O ministro da Casa Civil acompanhou o discurso o tempo todo diante da mesa onde estava Dilma, mas perdeu alguns trechos porque conversava com deputados e assessores. Para ele, a presidente fez um gesto de humildade ao ir ao Congresso e buscar diálogos com os parlamentares.

"É um gesto de humildade, de estender a possibilidade de um diálogo absolutamente necessário não só para o governo dela, mas para a gente superar as questões econômicas e recolocar o País na linha do desenvolvimento", afirmou o ministro da Casa Civil.


Aécio: O que Dilma buscou hoje foi o apoio do Congresso para aumentar impostos

Após o discurso da presidente Dilma Rousseff nesta terça-feira, 2, o presidente nacional do PSDB, senador Aécio Neves (MG), disse ter considerado "patéticas" a figura da presidente Dilma Rousseff no Congresso e as reações ao seu discurso. Para o líder da oposição, a petista veio ao Parlamento "mais em busca de fotografia" do que em busca do resgate de sua credibilidade. "O que ela buscou hoje foi o apoio do Congresso Nacional para o aumento da carga tributária", concluiu.

Na avaliação do candidato derrotado na campanha de 2014, Dilma repetiu a apresentação de propostas como se estivesse "assumindo hoje" seu mandato. O senador lamentou que a presidente da República não tenha feito "mea culpa" de seus erros no primeiro mandato. "Não vejo nela condições para pedir qualquer outro sacrifício à sociedade brasileira", comentou Aécio, se referindo aos apelos de Dilma para aprovação da volta da CPMF.

O senador destacou que qualquer discussão com a oposição sobre reformas terá de ter, prioritariamente, apoio da base aliada do governo. Ele lembrou que o PT, partido de Dilma, considera a proposta de reforma previdenciária "desnecessária" e que Dilma, além de aumento de impostos, "vende ilusões". "Lamentavelmente assistimos aqui a mais do mesmo, repetição de promessas vazias, de uma presidente que já não demonstra qualquer condição de tirar o Brasil do gravíssimo atoleiro no qual ela própria nos mergulhou", afirmou. Na previsão de Aécio, 2016 será mais um "ano perdido". 

Sobre o discurso de Dilma relacionado à epidemia de zika vírus, o tucano enfatizou que o engajamento no combate deve ser de toda a sociedade. No entanto, ele pontuou a distribuição de cargos no governo em favor dos aliados do Palácio do Planalto. "Que autoridade tem a presidente de liderar esse processo de combate ao zika vírus tendo ela distribuído cargos a aliados seus, única e exclusivamente para ter votos e se manter no poder?", alfinetou. O ministro da Saúde, Marcelo Castro, foi indicado pelo PMDB na última reforma ministerial.

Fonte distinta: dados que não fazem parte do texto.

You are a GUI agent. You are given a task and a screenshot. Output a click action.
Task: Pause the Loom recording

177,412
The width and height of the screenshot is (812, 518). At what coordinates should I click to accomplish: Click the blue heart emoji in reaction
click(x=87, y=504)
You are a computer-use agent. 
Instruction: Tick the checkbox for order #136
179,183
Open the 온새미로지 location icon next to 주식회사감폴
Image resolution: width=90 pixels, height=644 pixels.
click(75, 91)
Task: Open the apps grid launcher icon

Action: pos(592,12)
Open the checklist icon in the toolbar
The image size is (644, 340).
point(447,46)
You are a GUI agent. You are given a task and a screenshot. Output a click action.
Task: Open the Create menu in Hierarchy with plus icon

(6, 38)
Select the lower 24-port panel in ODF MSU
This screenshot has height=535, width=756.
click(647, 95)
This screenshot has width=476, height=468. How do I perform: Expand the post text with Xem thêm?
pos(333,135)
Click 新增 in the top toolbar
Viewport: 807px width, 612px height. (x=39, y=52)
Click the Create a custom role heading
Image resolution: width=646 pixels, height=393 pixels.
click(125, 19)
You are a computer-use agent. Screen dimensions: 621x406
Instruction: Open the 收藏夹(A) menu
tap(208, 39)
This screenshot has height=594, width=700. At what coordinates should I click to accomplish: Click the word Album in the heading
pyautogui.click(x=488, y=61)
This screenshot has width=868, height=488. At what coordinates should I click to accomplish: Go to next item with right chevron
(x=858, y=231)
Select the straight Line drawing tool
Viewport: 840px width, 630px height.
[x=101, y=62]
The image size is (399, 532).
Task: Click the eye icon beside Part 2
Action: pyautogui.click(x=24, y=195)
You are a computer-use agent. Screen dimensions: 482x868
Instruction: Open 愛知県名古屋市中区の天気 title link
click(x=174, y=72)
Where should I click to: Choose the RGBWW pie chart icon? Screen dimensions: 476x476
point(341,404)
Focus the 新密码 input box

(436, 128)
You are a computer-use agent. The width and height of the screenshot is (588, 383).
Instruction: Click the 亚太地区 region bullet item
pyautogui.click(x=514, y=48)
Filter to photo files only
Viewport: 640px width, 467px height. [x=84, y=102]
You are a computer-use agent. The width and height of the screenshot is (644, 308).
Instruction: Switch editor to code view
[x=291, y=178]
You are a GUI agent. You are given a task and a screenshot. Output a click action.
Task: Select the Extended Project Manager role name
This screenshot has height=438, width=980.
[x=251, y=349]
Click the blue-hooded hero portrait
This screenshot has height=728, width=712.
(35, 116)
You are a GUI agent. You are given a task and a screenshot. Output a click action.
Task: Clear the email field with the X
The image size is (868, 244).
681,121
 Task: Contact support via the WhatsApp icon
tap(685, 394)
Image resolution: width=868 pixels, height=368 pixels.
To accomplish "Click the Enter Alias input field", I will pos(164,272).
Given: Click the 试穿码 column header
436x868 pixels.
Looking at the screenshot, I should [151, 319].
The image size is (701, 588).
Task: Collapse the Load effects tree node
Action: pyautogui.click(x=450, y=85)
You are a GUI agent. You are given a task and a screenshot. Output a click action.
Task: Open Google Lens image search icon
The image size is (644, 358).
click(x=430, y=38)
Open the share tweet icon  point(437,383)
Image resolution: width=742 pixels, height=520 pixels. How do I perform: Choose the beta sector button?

Aécio reconheceu o esfriamento dos ânimos em relação ao processo de impeachment de Dilma e disse que o clima para o afastamento da petista se dará com apoio da sociedade brasileira, a partir da piora dos indicadores econômicos. "A presidente e seus aliados não deveriam comemorar esse arrefecimento", declarou. 

O senador tucano foi um dos que vaiaram Dilma durante o discurso no plenário. Na saída, o oposicionista disse que as vaias foram esperadas por causa da "repulsa às mentiras" e à proposta de aumento da carga tributária. "Presidente que em nenhum momento fez uma mea culpa sobre a sua responsabilidade com o que vem acontecendo com o Brasil, na verdade é uma presidente que vive em outro país e acho que zomba da inteligência do Congresso", disse.

Sobre a intenção do presidente do Senado, Renan Calheiros (PMDB-AL), de levar à votação o projeto de independência do Banco Central, Aécio disse que este é um momento perigoso. "Qualquer projeto que seja votado agora sem qualquer discussão prévia será arriscado e o PSDB quer discutir isso com muita intensidade. Não temos que correr contra o tempo. A bancada não se reuniu ainda sobre isso, mas vamos discutir."